### WHAT TO DO:
Would you return exactly the lines below from the line with "This screenshot has" through the line with "Given: Click the 企业信息填报 pencil icon", both included, and nothing else, leaving out the pictures?

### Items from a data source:
◆ ◆ ◆ ◆

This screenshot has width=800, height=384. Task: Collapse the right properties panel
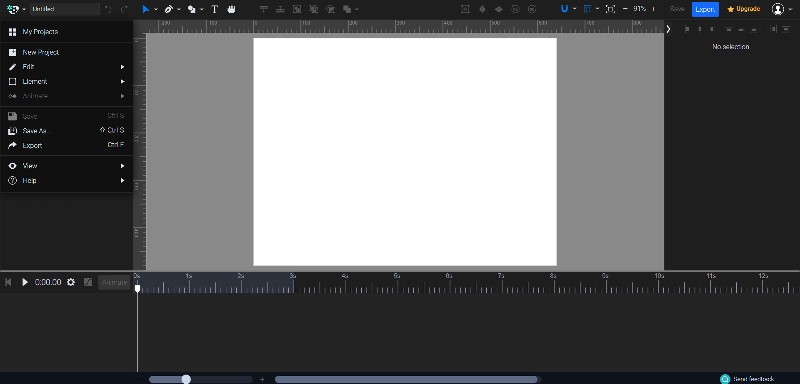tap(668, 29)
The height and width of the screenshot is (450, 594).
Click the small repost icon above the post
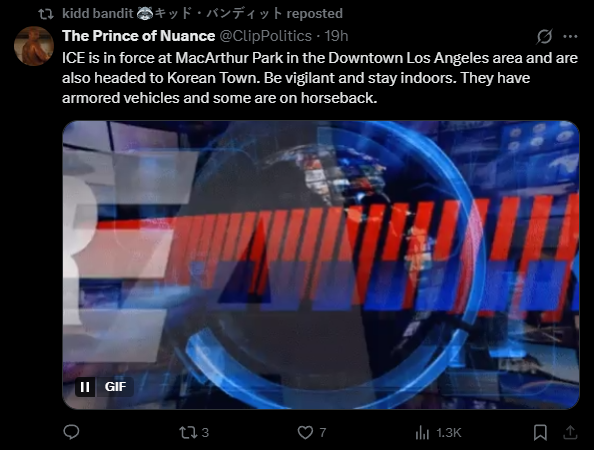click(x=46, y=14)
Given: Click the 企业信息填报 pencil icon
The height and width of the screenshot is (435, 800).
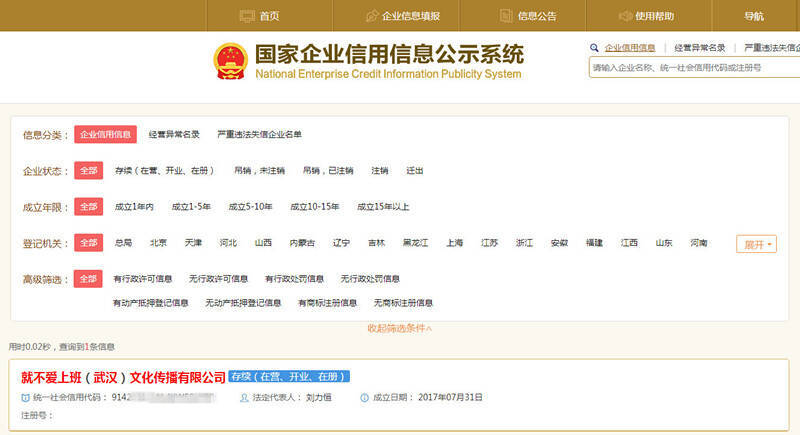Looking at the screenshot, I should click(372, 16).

◆ ◆ ◆ ◆

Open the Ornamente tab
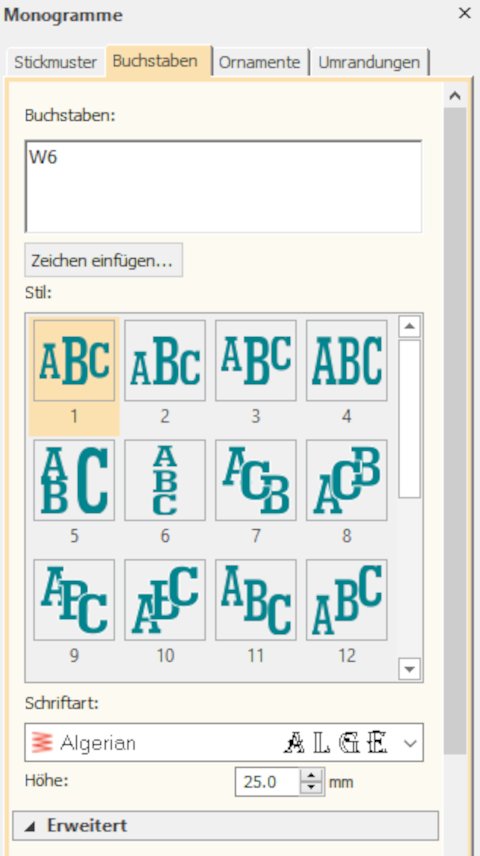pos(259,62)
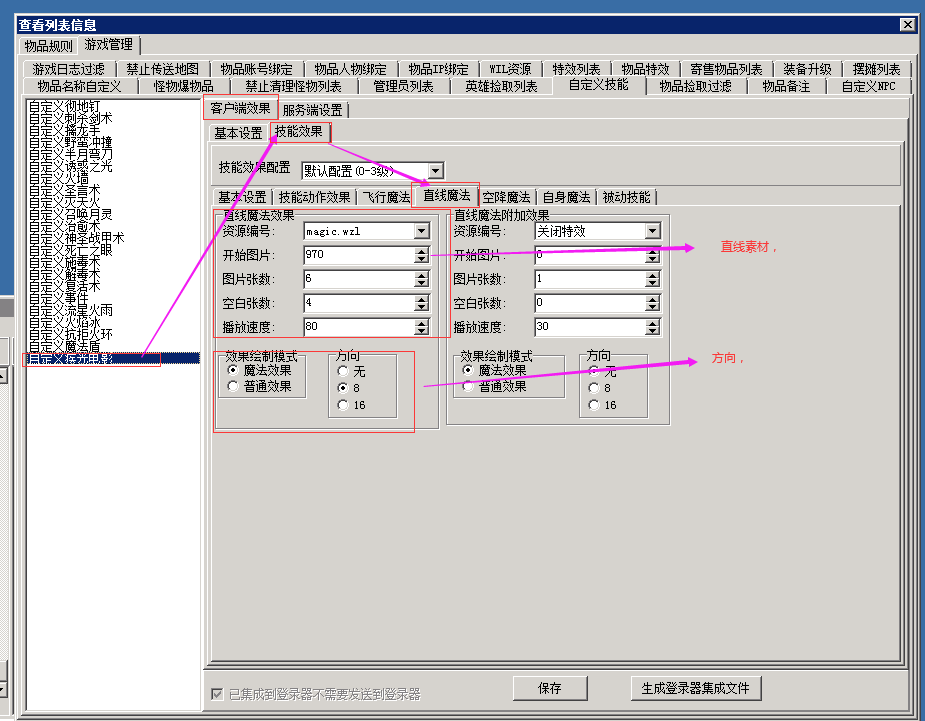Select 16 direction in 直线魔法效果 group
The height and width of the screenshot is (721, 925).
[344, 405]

◆ ◆ ◆ ◆

### ANSWER TO THIS PROBLEM:
This screenshot has width=800, height=384. Task: Collapse the right properties panel
tap(668, 29)
The height and width of the screenshot is (450, 594).
Click the small repost icon above the post
click(x=46, y=14)
Given: Click the 企业信息填报 pencil icon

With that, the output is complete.